**INPUT DATA:**
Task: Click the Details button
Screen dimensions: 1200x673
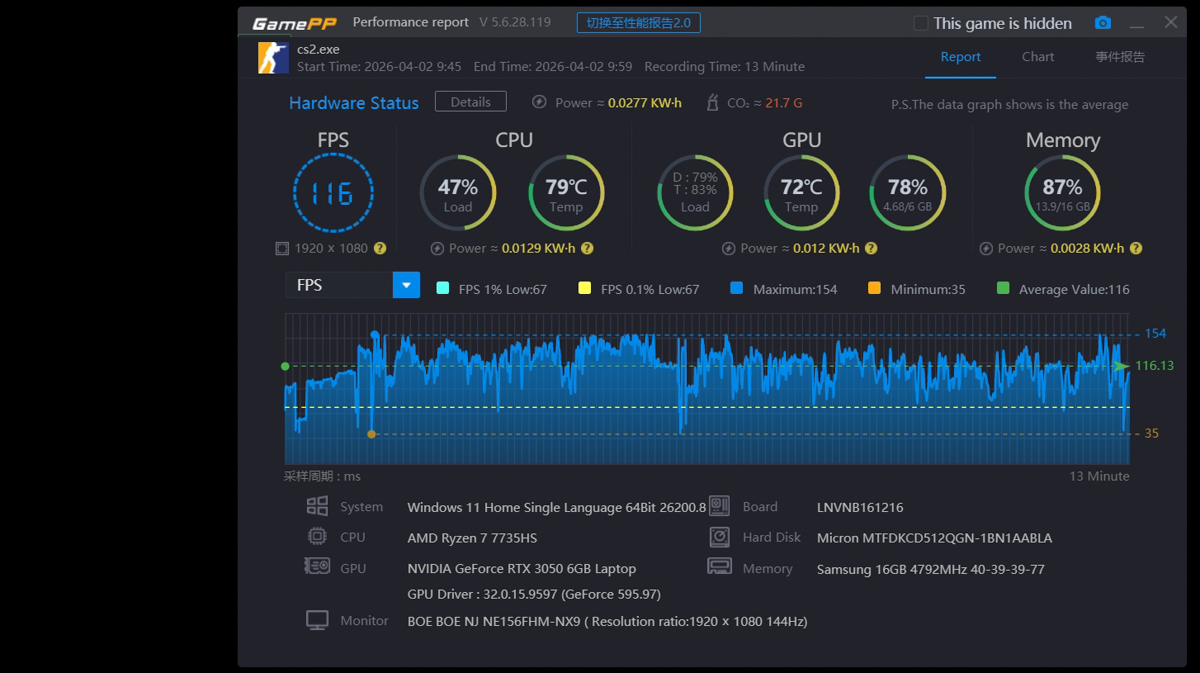Action: (470, 102)
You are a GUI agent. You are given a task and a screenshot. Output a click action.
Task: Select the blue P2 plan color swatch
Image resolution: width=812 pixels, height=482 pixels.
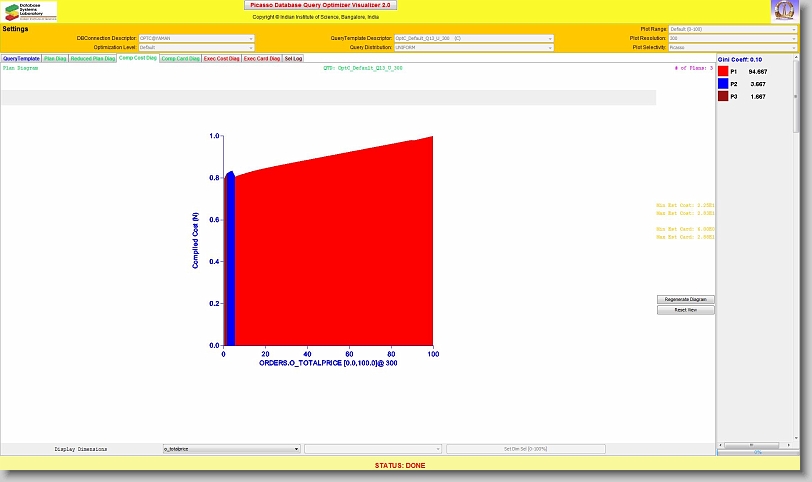(x=723, y=85)

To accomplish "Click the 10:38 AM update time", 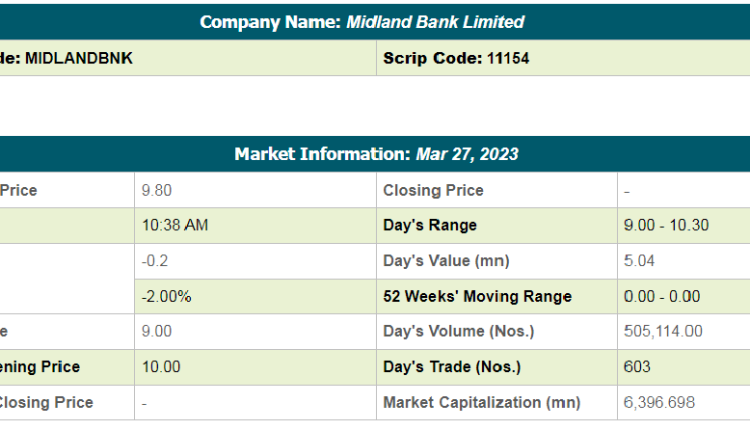I will pyautogui.click(x=175, y=225).
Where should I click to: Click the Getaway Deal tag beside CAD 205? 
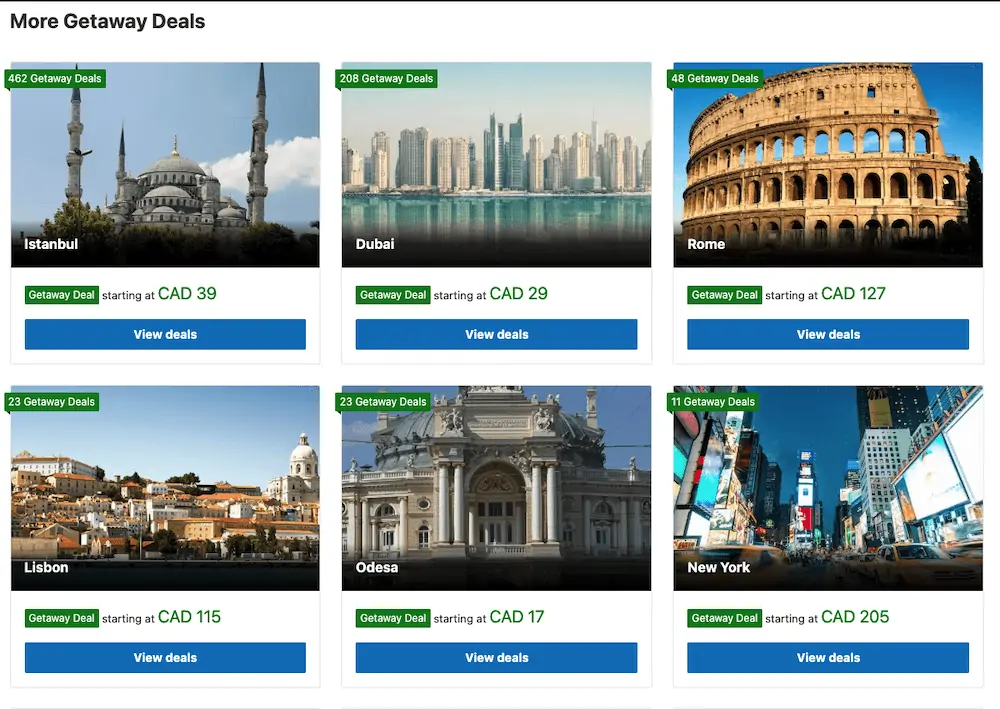(724, 618)
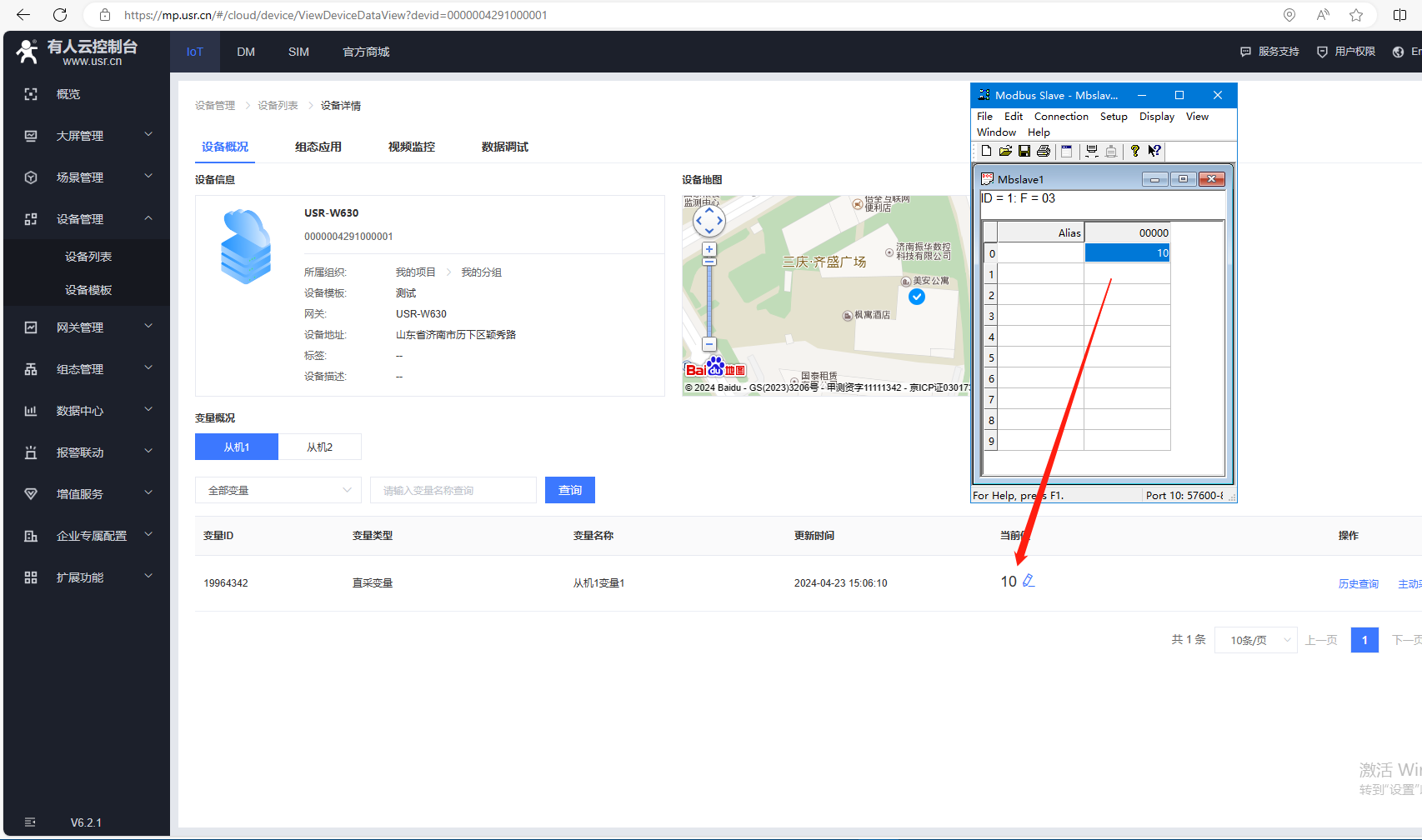
Task: Refresh the browser page
Action: 60,15
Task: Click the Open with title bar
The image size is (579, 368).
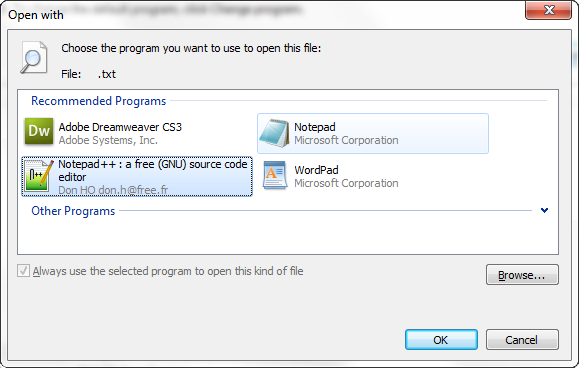Action: click(x=258, y=15)

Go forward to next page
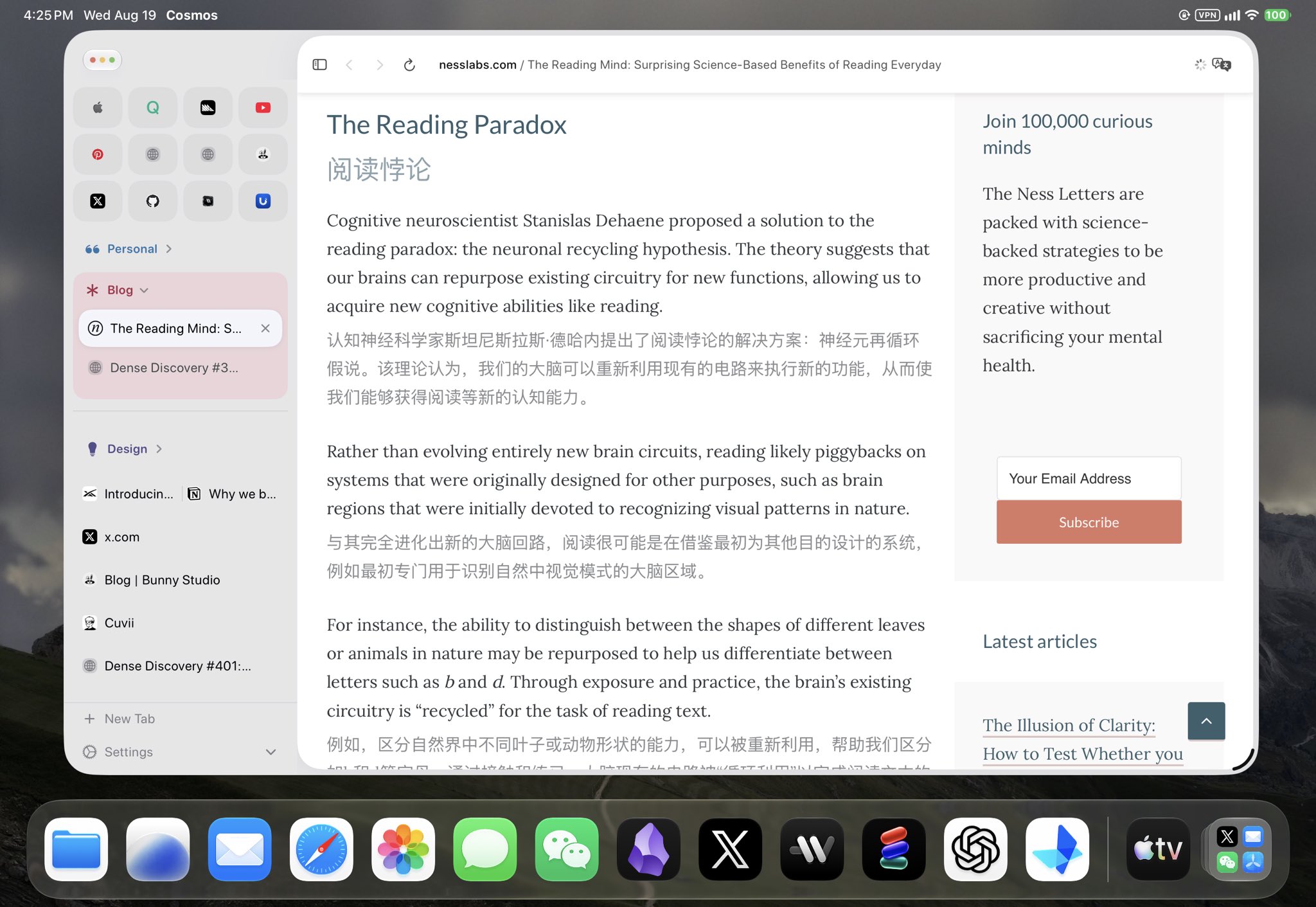(380, 64)

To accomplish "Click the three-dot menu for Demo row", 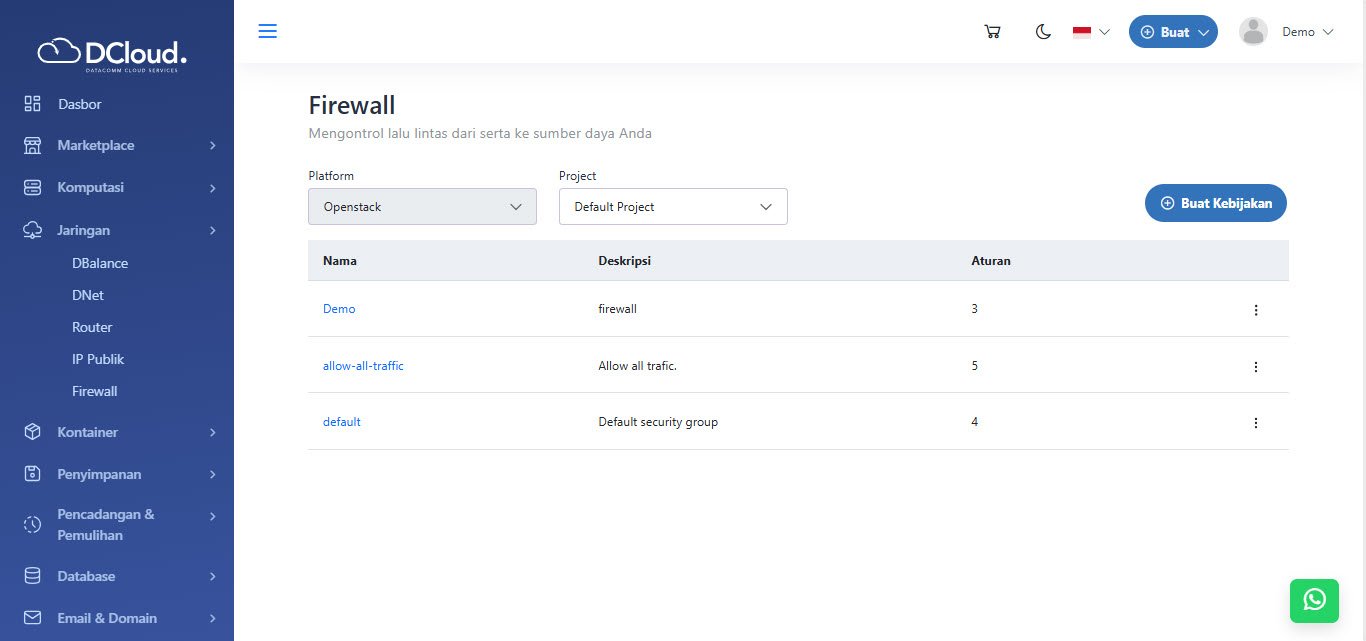I will [x=1256, y=310].
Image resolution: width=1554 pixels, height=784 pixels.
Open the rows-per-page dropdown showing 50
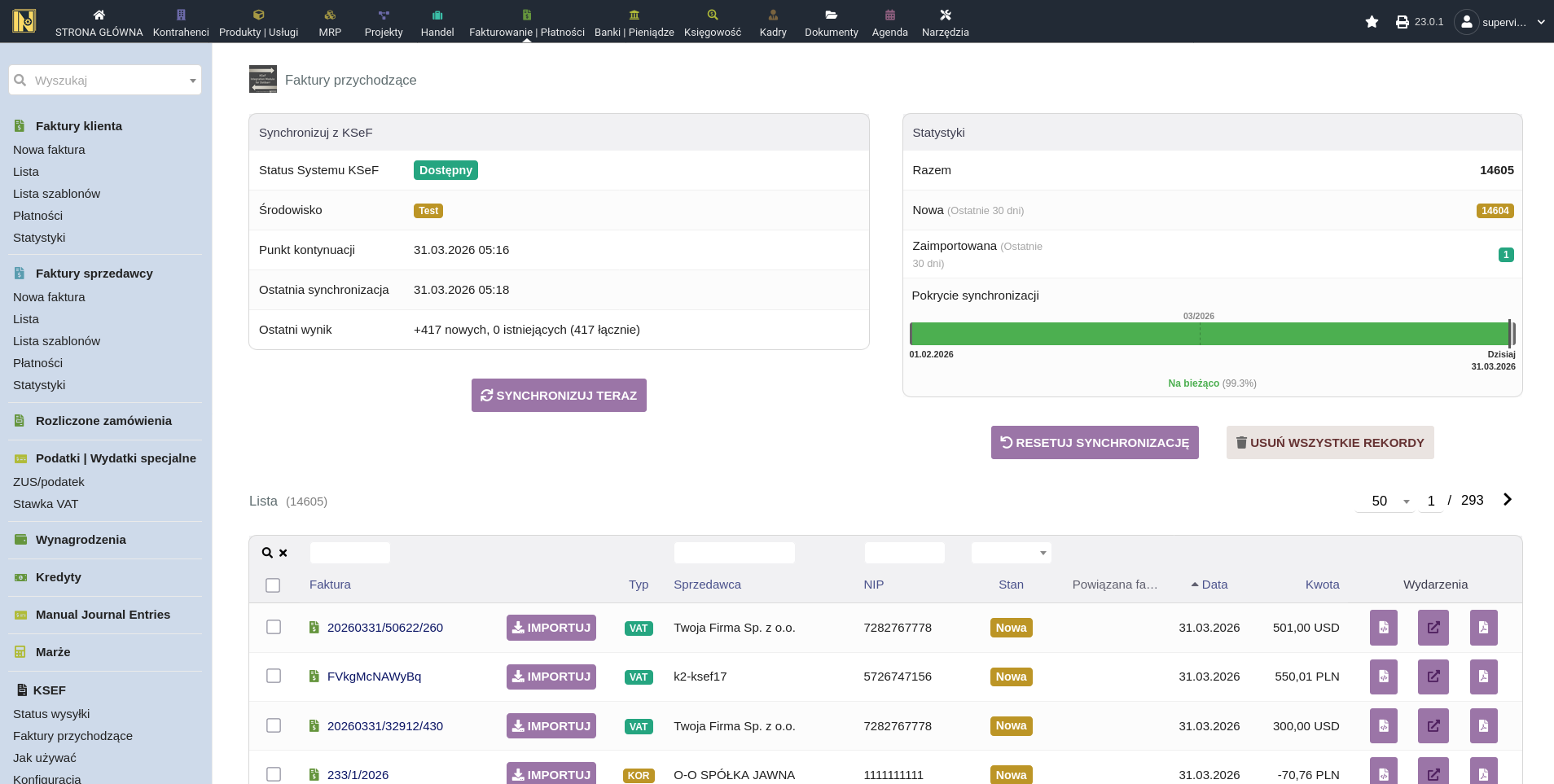(x=1385, y=501)
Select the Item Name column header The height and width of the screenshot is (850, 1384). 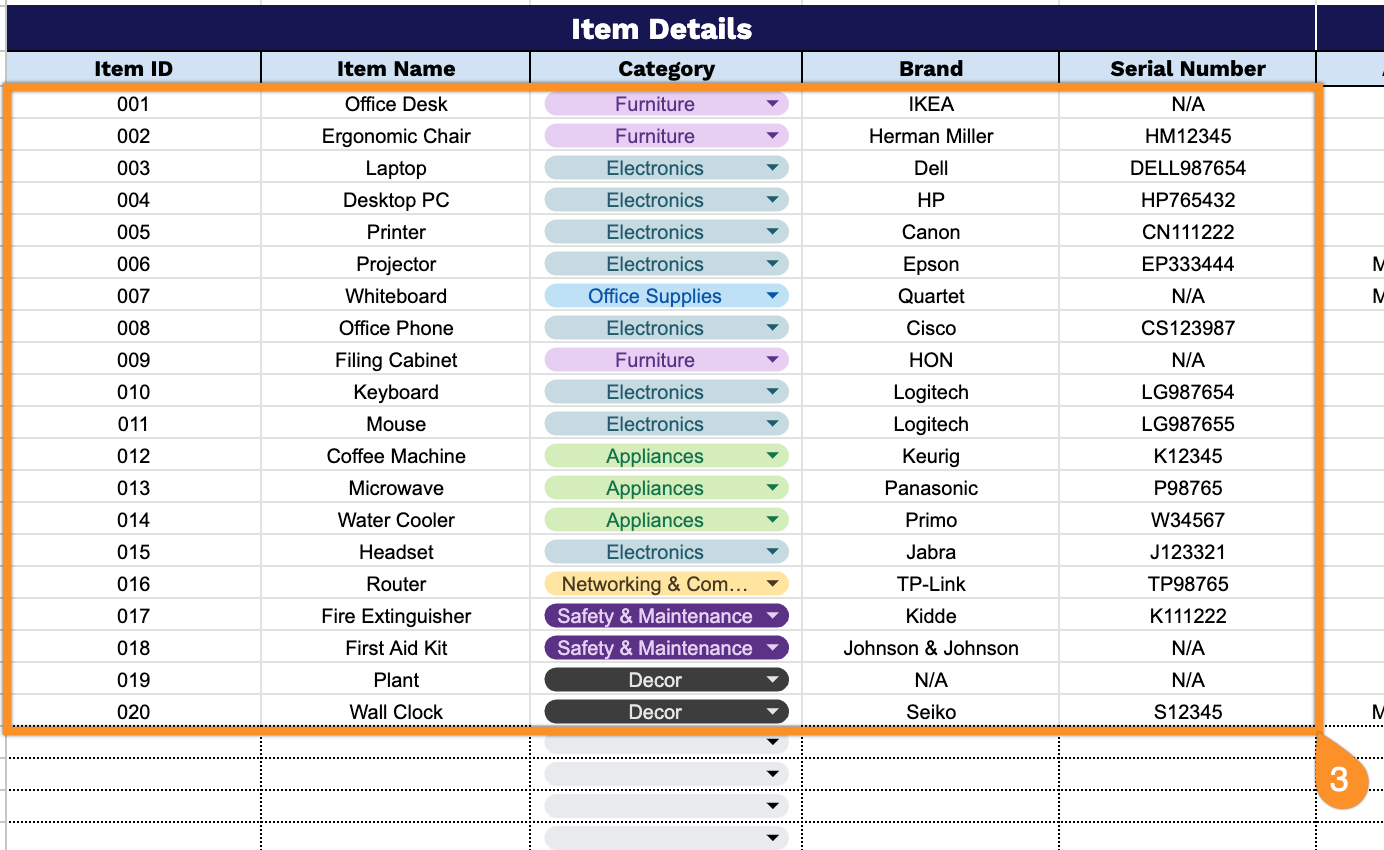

**WHAT IS NEEDED:** Exact lines only, please. Repeat everything from the top of the records through the line containing "Task: Select the blue P2 plan color swatch", both ends in and pictures out.

**THE ANSWER:**
Task: Click the Details button
Screen dimensions: 1200x673
Action: (470, 102)
You are a GUI agent. You are given a task and a screenshot. Output a click action.
Task: Select the blue P2 plan color swatch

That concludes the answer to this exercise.